Frontline share offering »fully subscribed«

Norwegian shipping tycoon John Fredriksen [ds_preview]has successfully pushed the growth strategy of Frontline. The offering for a share sale was fully subscribed.

The Newy York- and Oslo-listed tanker company announced that it plans to collect gross prceeds of 100 mill. $ through the offering. Arctic Securities has been mandated to assist the step. The Offering is directed towards certain Norwegian and international institutional investors. The subscription price was be 7.45 $ per New Share, which is a discount of 2.1 % to yesterday‘s closing price on the New York Stock Exchange, adjusted for the USD 0.10 dividend declared two weeks ago. Initially the largest shareholder, Cyprus-based Hemen Holding Ltd., indirectly controlled by Fredriksen and his family, owning 52% of the Company‘s ordinary shares, guaranteed the Offering. »If the Offering is oversubscribed, the allocation to Hemen may be reduced below its pro rata share in order to improve the free float«, it was announced.
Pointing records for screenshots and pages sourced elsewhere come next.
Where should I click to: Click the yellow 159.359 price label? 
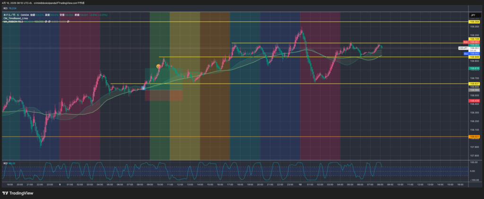click(473, 22)
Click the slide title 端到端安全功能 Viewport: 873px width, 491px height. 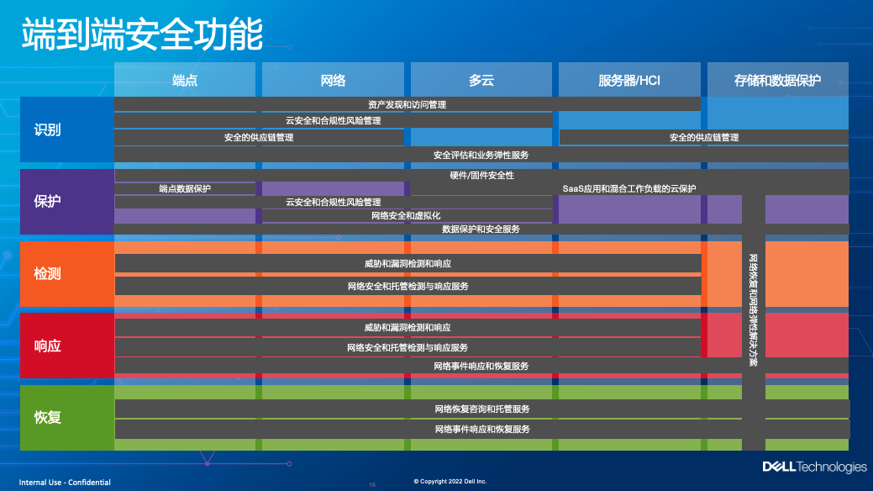[x=142, y=35]
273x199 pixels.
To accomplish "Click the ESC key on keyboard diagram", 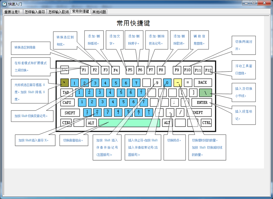I will 65,70.
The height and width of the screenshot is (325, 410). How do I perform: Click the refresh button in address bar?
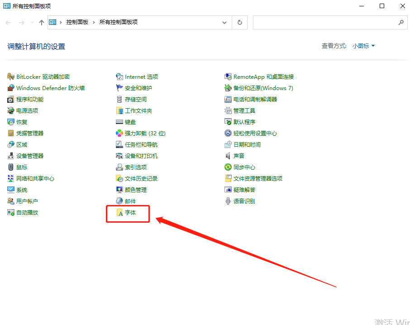240,22
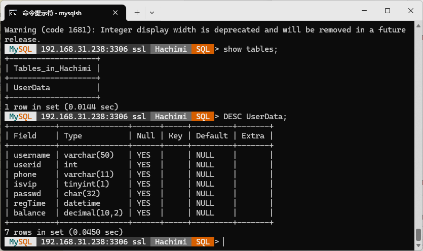Minimize the terminal window

[x=364, y=11]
Now, Frontline presented the outcome of the offering: It »has been successfully completed at USD 7.45 per New Share, raising gross proceeds of USD 100 million through the issuance of 13,422,819 New Shares.« According to the statement, the Offering was significantly oversubscribed, that‘s why Hemen agreed to be allocated 1,342,281 New Shares, corresponding to 10%. Therefore, the company will own an aggregate of 82,145,703 sharesg, equalling approximately 48.4 % of Frontline‘s shares and votes.

Frontline plans vessel acquisitions

»Following issuance of the New Shares the Company will have 169,809,325 issued common shares each having a par value of USD 1.00«, it was added. Fredriksen intends to use the net proceeds »to opportunistically fund growth opportunities through vessel acquisitions and for general corporate purposes«, Frontline announced without giving more details.